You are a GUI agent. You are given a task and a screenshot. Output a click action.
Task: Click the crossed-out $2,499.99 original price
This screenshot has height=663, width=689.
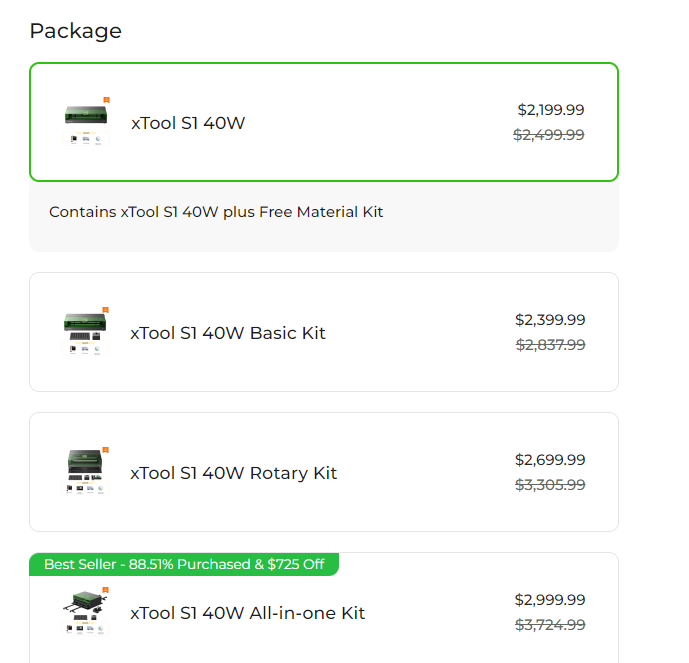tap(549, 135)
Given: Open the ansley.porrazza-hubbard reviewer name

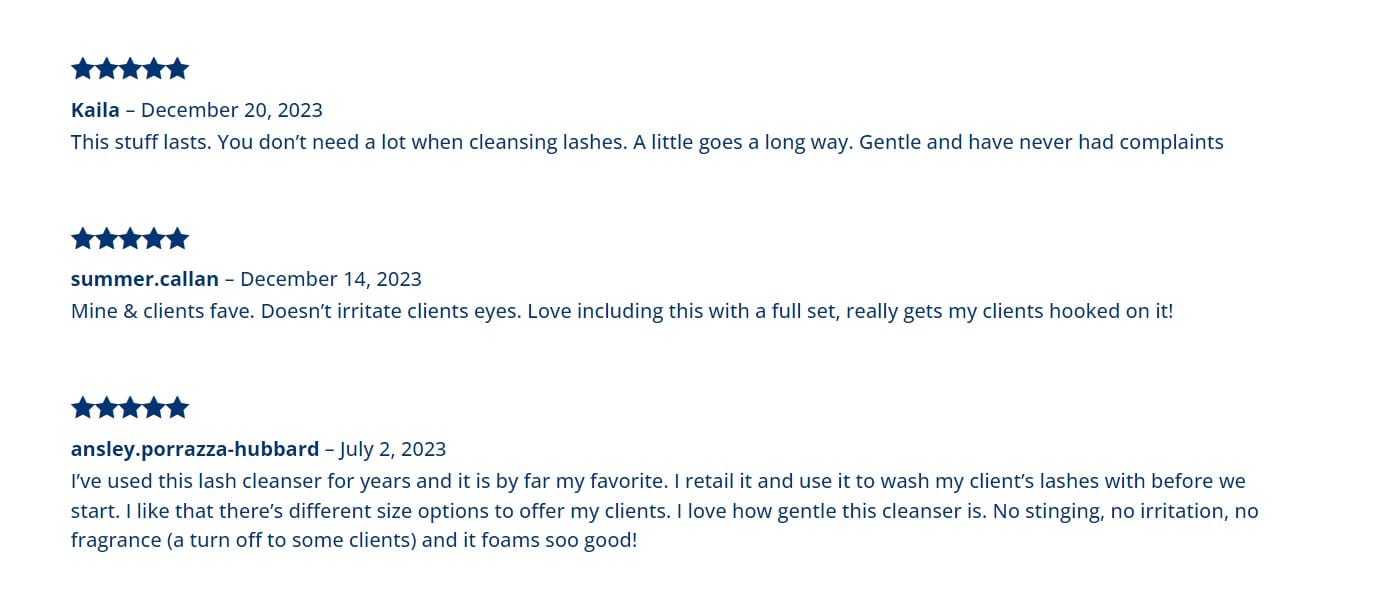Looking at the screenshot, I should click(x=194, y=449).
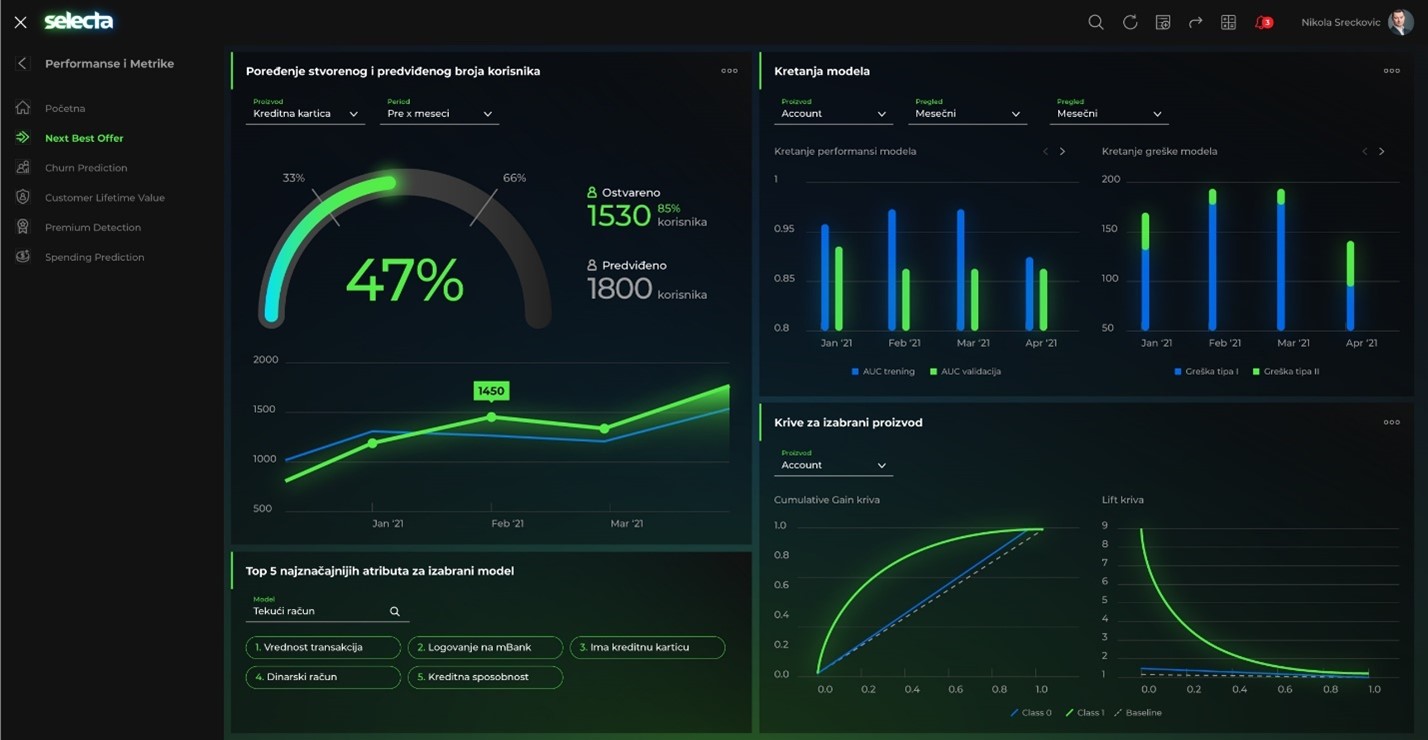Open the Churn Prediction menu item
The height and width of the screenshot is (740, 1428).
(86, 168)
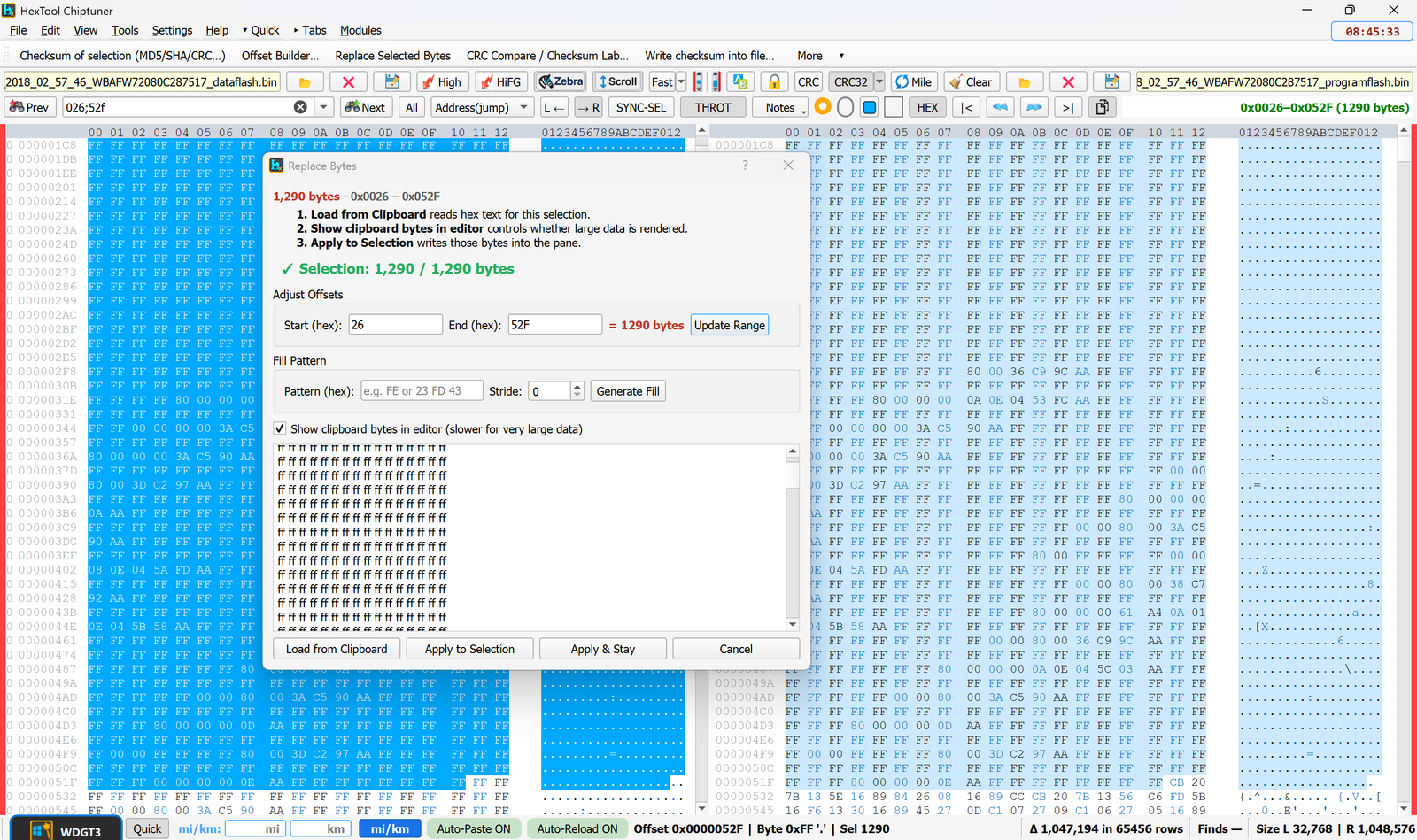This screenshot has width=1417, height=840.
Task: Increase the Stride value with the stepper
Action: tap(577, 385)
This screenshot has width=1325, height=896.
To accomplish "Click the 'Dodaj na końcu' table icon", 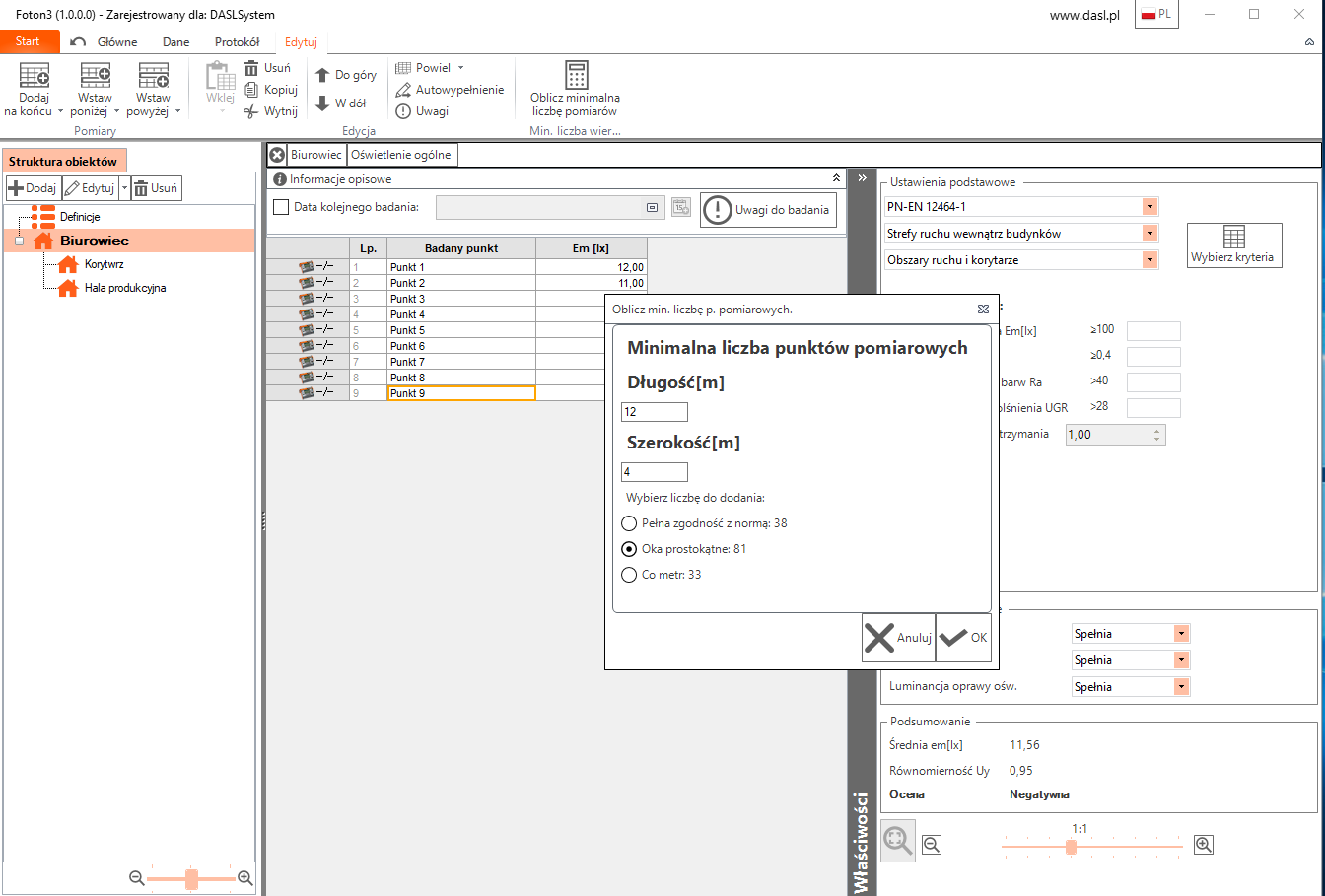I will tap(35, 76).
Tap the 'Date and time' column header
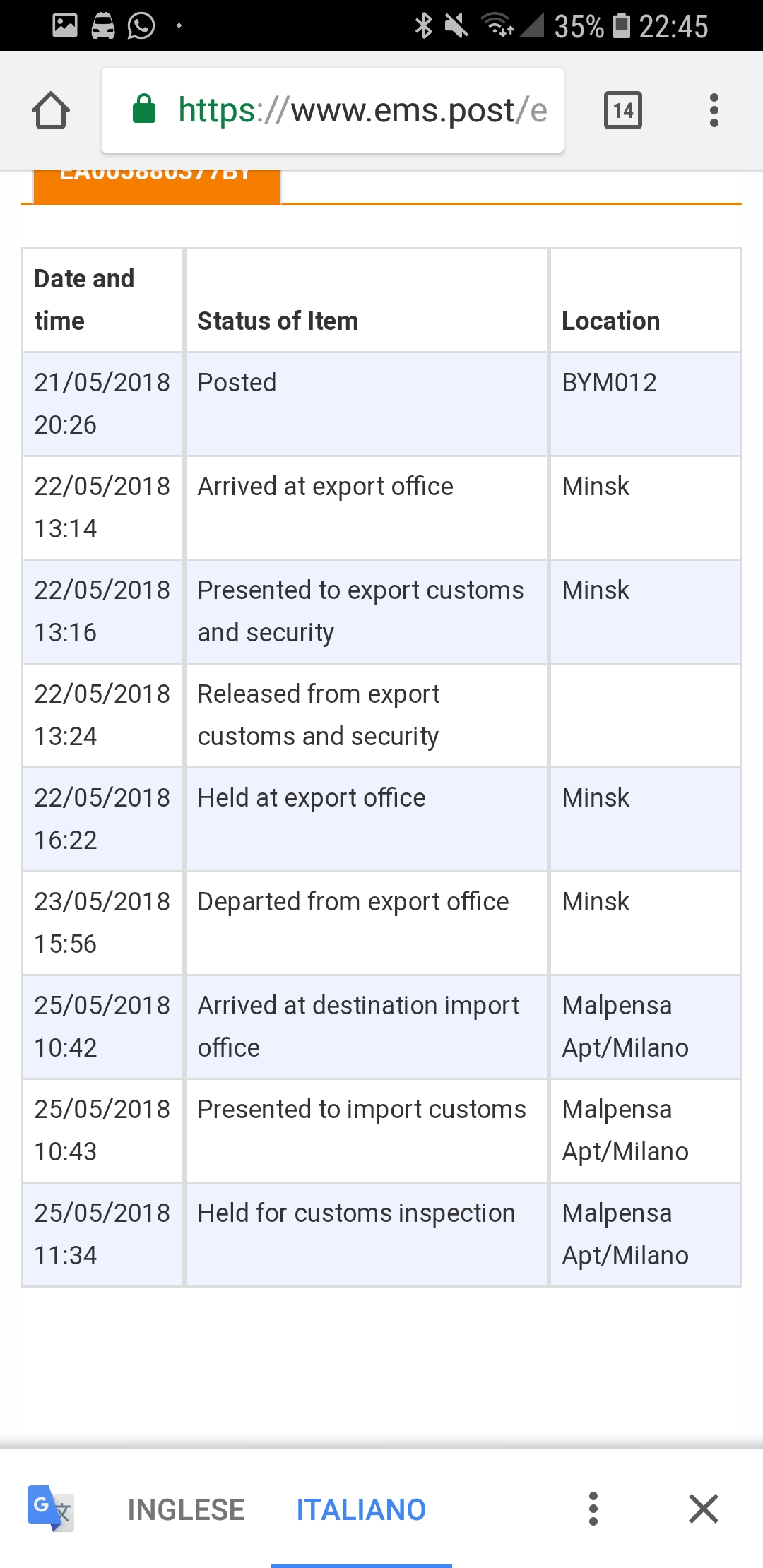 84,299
______________________________
AIM OF THE EXERCISE:
Recast the part of the records that opens with the line containing "Given: Open the" and closes with the line containing "Action: tap(577, 385)" as a numbered list, leaving out blank lines and pictures.

ANSWER TO THE PROBLEM:
1. Given: Open the ansley.porrazza-hubbard reviewer name
2. Looking at the screenshot, I should click(x=194, y=449).
3. Open the Churn Prediction menu item
4. The height and width of the screenshot is (740, 1428).
5. (86, 168)
6. This screenshot has width=1417, height=840.
7. Task: Increase the Stride value with the stepper
8. Action: tap(577, 385)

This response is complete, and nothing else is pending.